• **抜粋**:
⁂
2022年4月より、中小企業にも「改正労働施策総合推進法(通称:改正パワハラ防止法)」が適用されるようになり、セクハラを含むハラスメント防止の動きが加速しています。

職場でセクハラの加害者にならないために、パワハラ問題等を専門とする弁護士・加藤美香保氏に、セクハラで訴訟になった事例を具体的に紹介し、どんな言動がセクハラになるのかをはじめ、会社や従業員がすべき対策についてお話を伺いました。

Your Image【監修・取材先】
加藤美香保氏

弁護士
千葉商科大学大学院 客員准教授

強化されるハラスメント防止法

2019年6月5日に、「女性の職業生活における活躍の推進等に関する法律等の一部を改正する法律」 が交付されました。これは女性をはじめ多様な労働者が活躍できるような就業環境を整備するため、女性の躍進を支えるほか、パワハラ・セクハラなどハラスメントの防止対策強化等の措置を講ずるものです。

具体的なハラスメント対策としては、以下のようなことが定められました。

<パワハラ防止対策の法制化>

  • 「パワーハラスメントとは『①優越的な関係を背景とした』、『②業務上必要かつ相当な範囲を超えた言動により』『③就業環境を害すること』(身体的もしくは精神的な苦痛を与えること)を言う」ということを明記する。
  • 事業主に、パワハラ防止のため、相談体制整備等の雇用管理上の措置を講じることを義務づける。
  • パワハラの具体的な定義や雇用管理上の措置の具体的な内容を定めるために、厚生労働大臣が「指針」を策定することとする。

<セクハラ防止対策の強化>

  • セクシュアルハラスメント等をしてはならないことに対する関心と理解を深め、他の労働者に対する言動に注意を払うことなどを関係者の責務として明記する。
⁂
• **提供データ**:
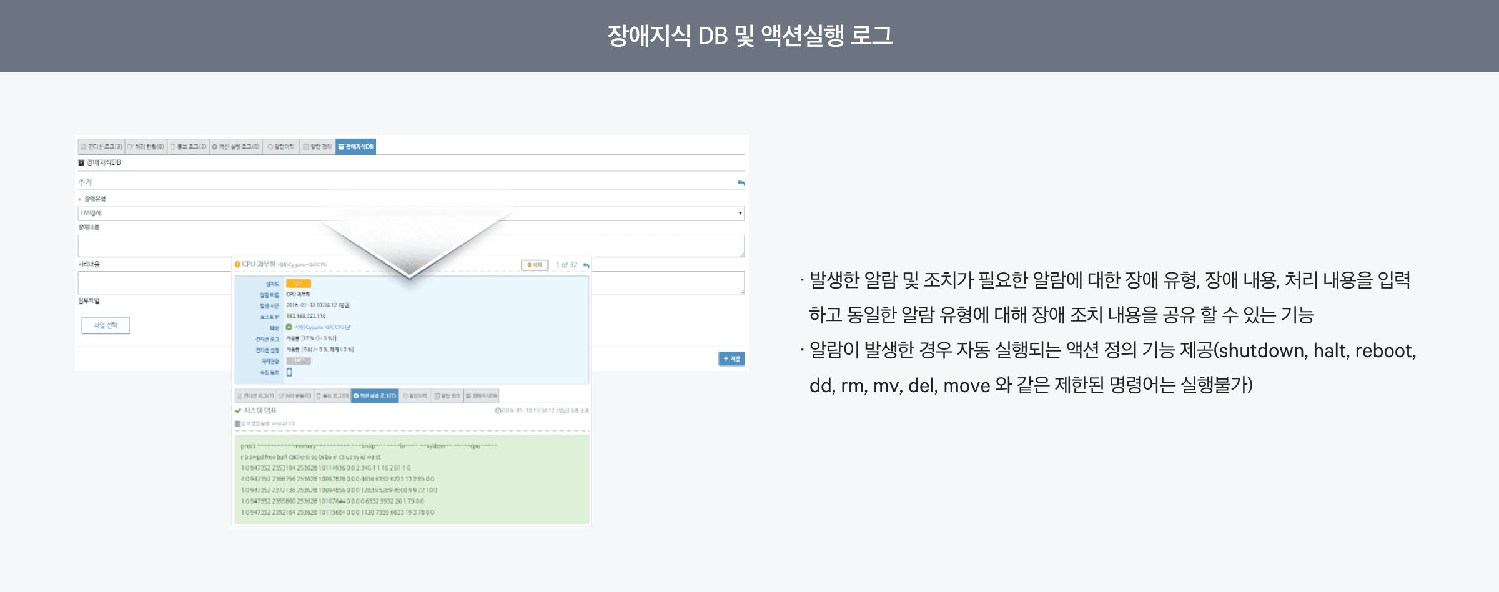Click the mobile phone notification icon

coord(289,372)
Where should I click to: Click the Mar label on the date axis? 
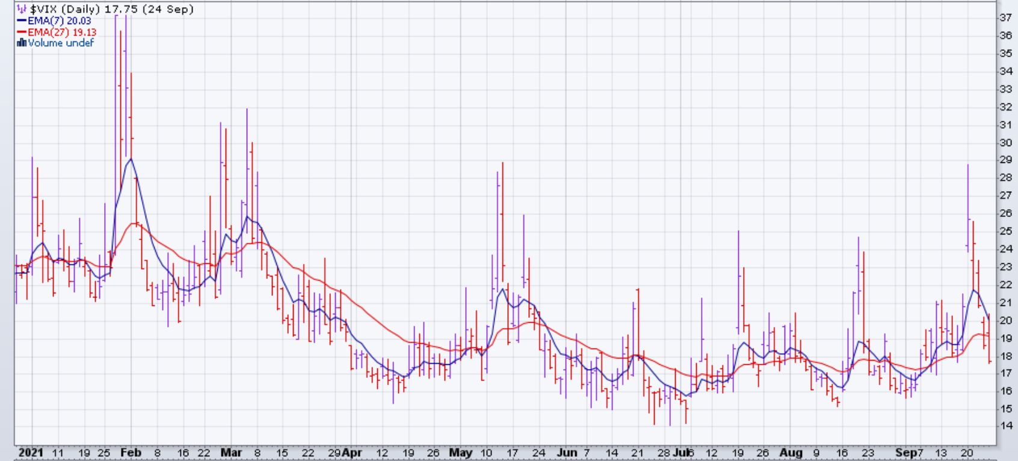point(230,453)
⁂
• **設定課題 1**: 抜粋によると、パワハラの具体的な定義や雇用管理上の措置の具体的な内容を定める「指針」は誰が策定することになっていますか。
• **設定課題 2**: 抜粋から、「<パワハラ防止対策の法制化>」で始まり「指針」を策定することとする。」で終わる部分を一字一句変えずに抜き出してください。

• **正解出力 1**: 厚生労働大臣です。

• **正解出力 2**:
<パワハラ防止対策の法制化>

  • 「パワーハラスメントとは『①優越的な関係を背景とした』、『②業務上必要かつ相当な範囲を超えた言動により』『③就業環境を害すること』(身体的もしくは精神的な苦痛を与えること)を言う」ということを明記する。
  • 事業主に、パワハラ防止のため、相談体制整備等の雇用管理上の措置を講じることを義務づける。
  • パワハラの具体的な定義や雇用管理上の措置の具体的な内容を定めるために、厚生労働大臣が「指針」を策定することとする。